With the support of the Copyright Agency‘s Cultural Fund, and in partnership with Margaret River Press, Westerly delivered our second Writers’ Development Program in 2017.
Four talented emerging writers were offered professional guidance and support in developing their work for publication in Westerly, both in print and online. We are now delighted to be able to showcase their work here at the Editor’s Desk, and look forward to their inclusion in our upcoming print issue.
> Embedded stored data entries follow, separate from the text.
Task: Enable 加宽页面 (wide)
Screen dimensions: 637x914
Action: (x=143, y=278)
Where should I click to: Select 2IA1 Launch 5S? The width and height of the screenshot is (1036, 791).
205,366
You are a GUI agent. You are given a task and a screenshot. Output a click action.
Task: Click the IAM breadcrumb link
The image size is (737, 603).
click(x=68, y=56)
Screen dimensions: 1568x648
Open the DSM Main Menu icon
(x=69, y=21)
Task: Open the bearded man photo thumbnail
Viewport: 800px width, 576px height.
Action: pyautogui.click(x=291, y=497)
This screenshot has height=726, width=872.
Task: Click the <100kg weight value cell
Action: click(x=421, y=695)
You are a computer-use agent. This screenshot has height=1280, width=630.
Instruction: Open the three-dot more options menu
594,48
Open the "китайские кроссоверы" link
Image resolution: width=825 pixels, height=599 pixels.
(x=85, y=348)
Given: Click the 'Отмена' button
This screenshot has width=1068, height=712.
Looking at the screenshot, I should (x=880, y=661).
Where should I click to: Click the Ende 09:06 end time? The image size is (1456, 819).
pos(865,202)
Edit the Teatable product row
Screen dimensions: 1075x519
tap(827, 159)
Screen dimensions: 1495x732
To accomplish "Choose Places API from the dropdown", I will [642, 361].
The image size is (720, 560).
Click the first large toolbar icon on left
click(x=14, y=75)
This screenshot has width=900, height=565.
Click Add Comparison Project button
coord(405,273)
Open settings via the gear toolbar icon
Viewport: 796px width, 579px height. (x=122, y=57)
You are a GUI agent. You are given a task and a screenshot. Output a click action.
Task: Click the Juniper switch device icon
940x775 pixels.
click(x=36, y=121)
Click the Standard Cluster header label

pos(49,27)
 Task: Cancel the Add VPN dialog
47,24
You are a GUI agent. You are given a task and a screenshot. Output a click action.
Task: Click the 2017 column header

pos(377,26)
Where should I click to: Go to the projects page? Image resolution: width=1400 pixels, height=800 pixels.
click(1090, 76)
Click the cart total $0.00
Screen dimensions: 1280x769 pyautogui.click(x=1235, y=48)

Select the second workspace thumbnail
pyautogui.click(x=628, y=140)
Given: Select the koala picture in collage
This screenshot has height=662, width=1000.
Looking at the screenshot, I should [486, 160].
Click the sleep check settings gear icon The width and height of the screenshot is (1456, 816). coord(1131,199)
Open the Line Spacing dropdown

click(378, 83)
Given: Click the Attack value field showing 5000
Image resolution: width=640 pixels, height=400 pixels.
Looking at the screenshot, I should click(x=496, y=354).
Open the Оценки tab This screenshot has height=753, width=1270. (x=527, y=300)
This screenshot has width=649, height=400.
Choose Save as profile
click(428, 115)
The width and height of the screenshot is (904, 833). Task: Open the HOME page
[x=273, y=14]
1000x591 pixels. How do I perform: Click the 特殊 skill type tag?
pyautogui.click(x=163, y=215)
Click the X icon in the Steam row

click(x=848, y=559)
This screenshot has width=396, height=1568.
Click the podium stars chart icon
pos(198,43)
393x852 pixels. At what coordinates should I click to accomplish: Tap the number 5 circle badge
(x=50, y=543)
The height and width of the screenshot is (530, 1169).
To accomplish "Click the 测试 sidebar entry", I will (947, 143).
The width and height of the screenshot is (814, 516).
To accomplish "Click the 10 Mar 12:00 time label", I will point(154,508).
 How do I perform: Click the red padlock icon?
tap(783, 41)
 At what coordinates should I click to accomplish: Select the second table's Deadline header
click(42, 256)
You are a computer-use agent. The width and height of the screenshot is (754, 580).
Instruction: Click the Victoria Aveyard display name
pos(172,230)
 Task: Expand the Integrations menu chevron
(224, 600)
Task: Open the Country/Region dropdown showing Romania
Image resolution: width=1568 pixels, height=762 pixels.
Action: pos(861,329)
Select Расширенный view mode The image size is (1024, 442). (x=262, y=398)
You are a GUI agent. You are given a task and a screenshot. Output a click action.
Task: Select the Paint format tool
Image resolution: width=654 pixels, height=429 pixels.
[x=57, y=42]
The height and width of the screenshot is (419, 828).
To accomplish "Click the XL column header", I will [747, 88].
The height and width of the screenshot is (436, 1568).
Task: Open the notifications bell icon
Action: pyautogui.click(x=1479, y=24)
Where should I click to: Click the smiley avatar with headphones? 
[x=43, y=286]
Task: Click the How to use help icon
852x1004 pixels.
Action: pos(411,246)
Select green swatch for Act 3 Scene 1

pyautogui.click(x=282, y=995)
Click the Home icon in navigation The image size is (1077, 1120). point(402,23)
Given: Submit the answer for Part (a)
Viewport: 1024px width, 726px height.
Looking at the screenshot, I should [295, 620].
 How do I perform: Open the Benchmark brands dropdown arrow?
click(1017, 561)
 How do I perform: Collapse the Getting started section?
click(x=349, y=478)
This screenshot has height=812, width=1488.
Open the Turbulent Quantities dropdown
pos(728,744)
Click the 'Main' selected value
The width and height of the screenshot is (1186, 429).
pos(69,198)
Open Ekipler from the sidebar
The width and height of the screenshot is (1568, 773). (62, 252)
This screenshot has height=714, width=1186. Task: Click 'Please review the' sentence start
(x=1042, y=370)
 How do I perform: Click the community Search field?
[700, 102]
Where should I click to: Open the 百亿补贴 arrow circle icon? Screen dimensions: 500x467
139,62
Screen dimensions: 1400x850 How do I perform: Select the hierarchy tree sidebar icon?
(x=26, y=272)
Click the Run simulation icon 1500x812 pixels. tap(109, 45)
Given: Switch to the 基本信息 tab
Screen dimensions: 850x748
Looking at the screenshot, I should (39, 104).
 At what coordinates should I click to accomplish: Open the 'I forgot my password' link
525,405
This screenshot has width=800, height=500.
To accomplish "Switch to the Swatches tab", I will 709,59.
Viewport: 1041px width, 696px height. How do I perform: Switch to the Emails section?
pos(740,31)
As part of Westerly’s 2017 Writers Development Program (WDP), all participants have been invited to reflect on what they’ve learned and how their writing has developed. In a creative response, Alana Hunt has not only expressed her own ideas, but also shared a personal relationship that speaks eloquently to the writing process, through a conversation in writing.
Within this hand-written conversation, Alana and her grandmother, Margaret Clarke, discuss topics ranging from family and death, to the beauty of art in all its forms. They ‘talk’ about the passions of art, the way in which art acts in the world, even in the darkest of times, and the idea of a person’s art living on after death.
A further conversation is layered upon this, with Alana inviting Westerly editors Catherine Noske and Josephine Taylor to provide annotations and feedback. Writing and editing interact to provide readers with a different viewpoint, the whole showing how even the simplest of conversations can develop into something complex and beautiful.
Read more of Alana’s writing, along with those of the other participants in our Writers’ Development Program, in Westerly 63.1.
Alana Hunt makes contemporary art, writes & produces culture through a variety of media across public, gallery & online spaces. She lives on Miriwoong country in the north-west of Australia and has a long standing engagement with Kashmir. The politics of nation making, the violence of colonisation, and the fabric of community pulse through her practice in quiet yet consistent ways.